Waxed cardboard can usually be identified by its surface feel (waxy or greasy rather than dry and rough), its resistance to tearing compared to standard corrugated (waxed board tears less cleanly), and its appearance (slightly shinier surface than standard corrugated). Wet standard cardboard can sometimes look similar, so train staff should feel the surface rather than rely on appearance alone. If in doubt, a simple scratch test (run a fingernail across the surface) leaves a visible waxy mark on coated materials.
Polythene stretch film and pallet wrap from frozen food deliveries are recyclable as plastic film through film recyclers, provided they are reasonably clean and segregated from other waste materials. A film baler compresses large volumes of stretch film into dense bales suitable for collection by film recyclers. Allow film to reach ambient temperature before baling, as very cold film can be brittle and may tear unpredictably during handling. Keep film separate from cardboard and from contaminated food packaging.
BRC Global Standard for Storage and Distribution (and the BRC Food Safety Standard for manufacturing) includes requirements for waste management as part of the food safety management system. Auditors assess that waste is managed in a way that does not create contamination risks for stored products, that waste areas are maintained hygienically, and that pest control measures are effective. Sealed compactor systems, regular cleaning schedules, and documented waste management procedures all contribute positively to BRC audit outcomes.

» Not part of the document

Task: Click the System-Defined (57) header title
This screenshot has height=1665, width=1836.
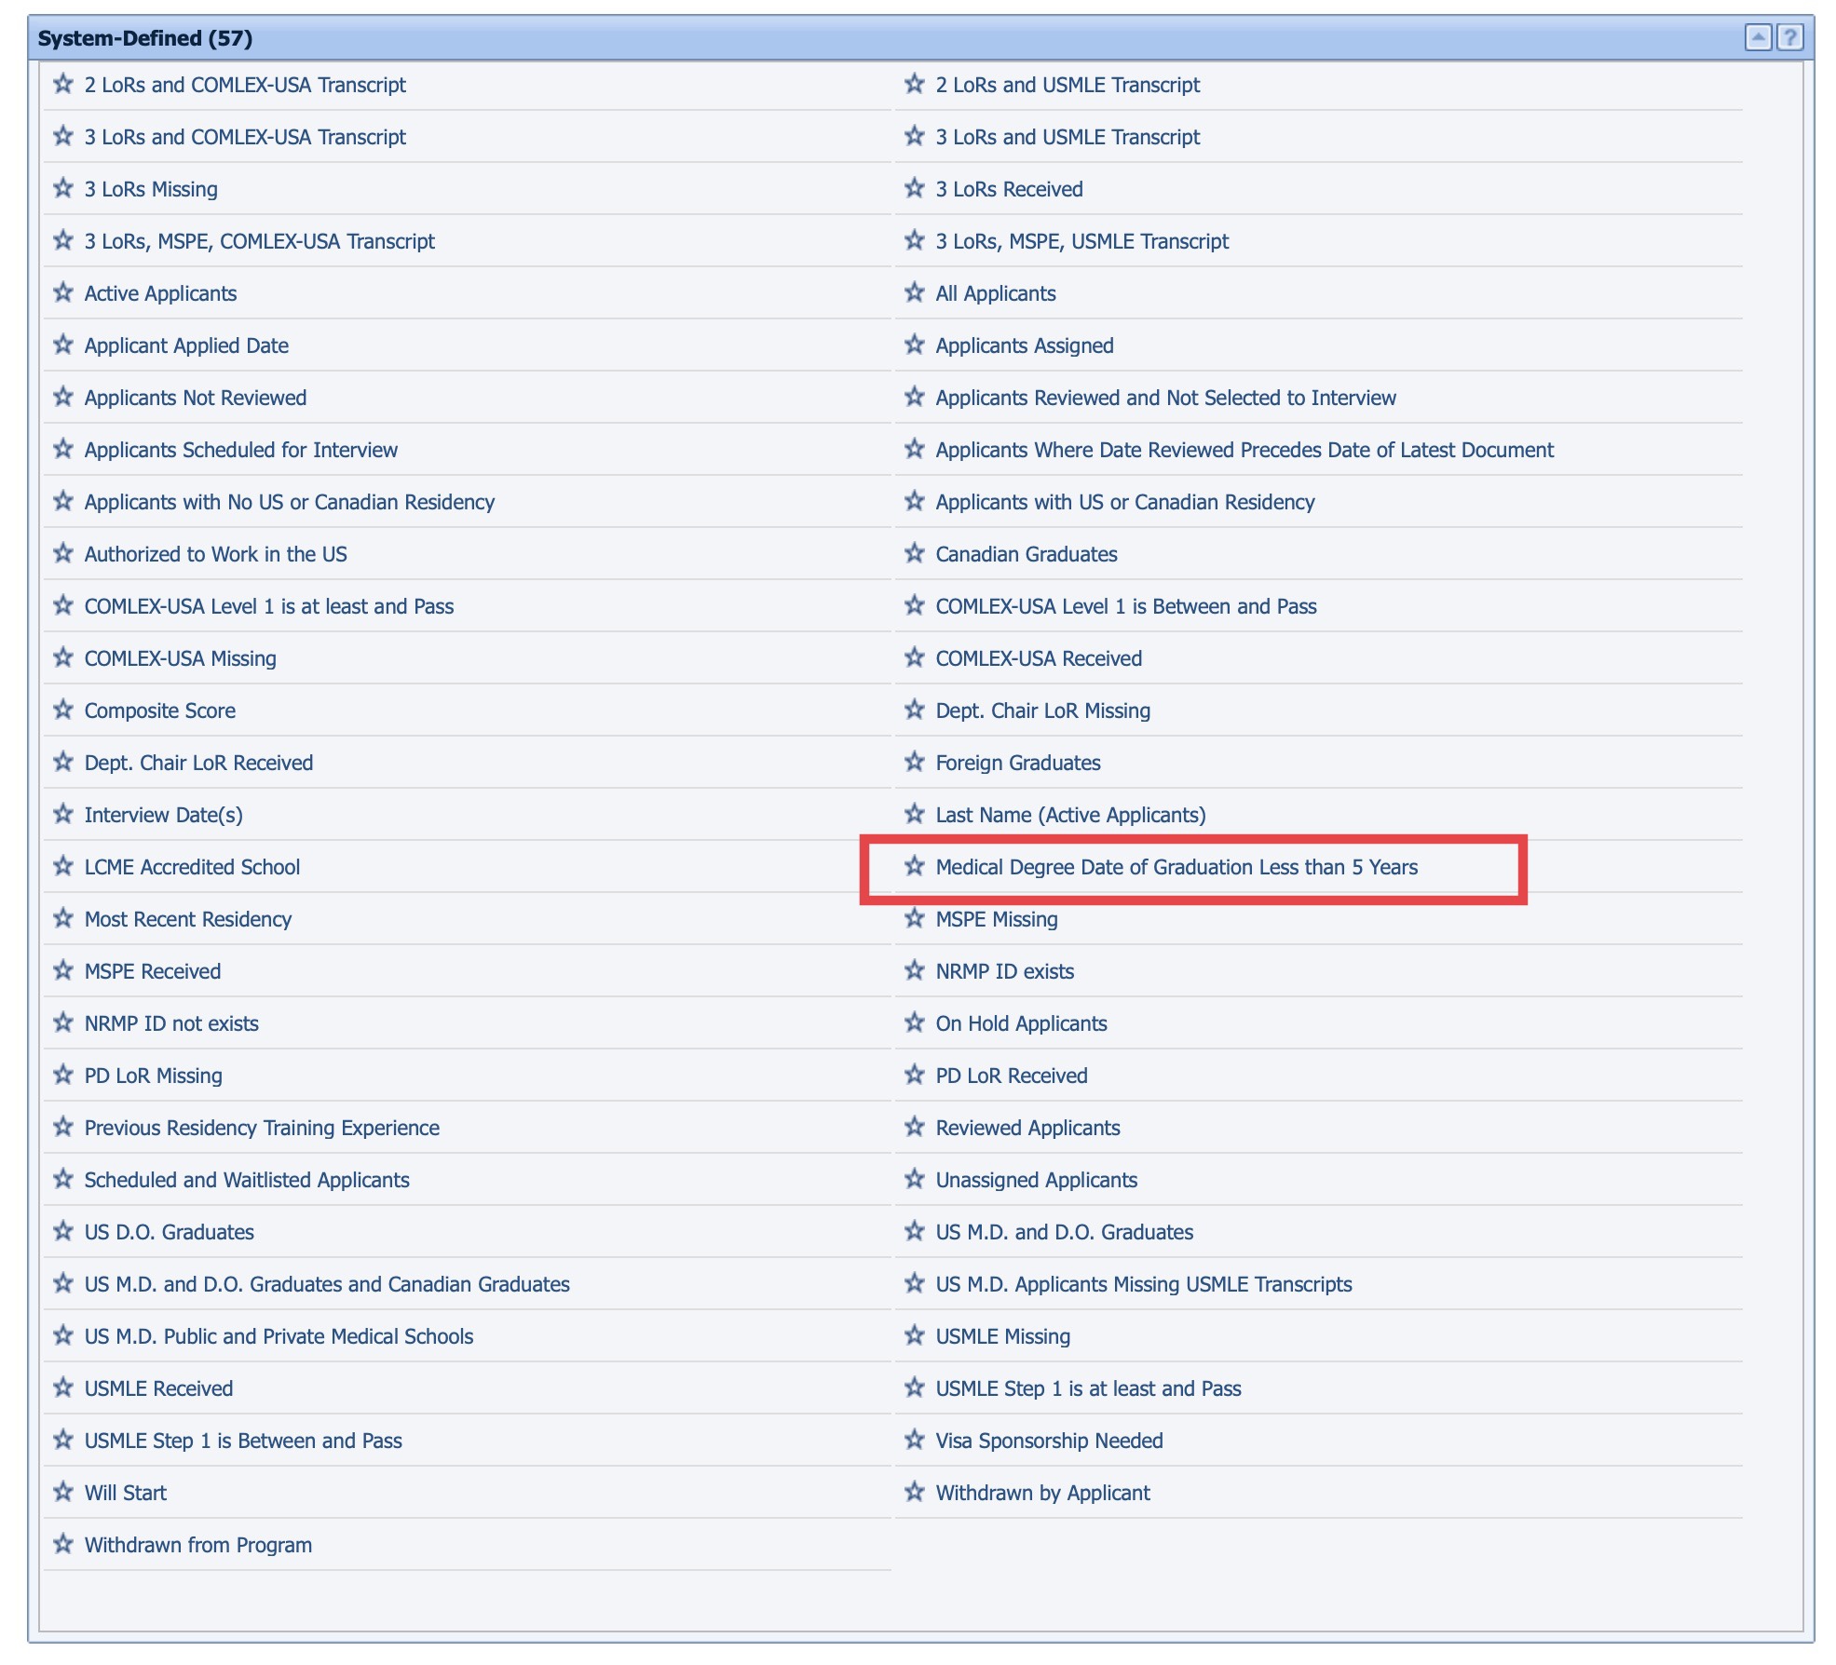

Expanded polystyrene (EPS) insulated boxes from frozen food deliveries are a specific volume problem because their low density means large volumes take up significant space. An EPS densifier or polystyrene baler compresses EPS to a fraction of its original volume, producing a dense output that EPS recyclers will collect. This is a significant operational improvement over loose EPS storage, which rapidly overwhelms skip capacity. Some EPS recyclers offer collection free of charge or at a per-tonne payment for clean, unpainted EPS from food use.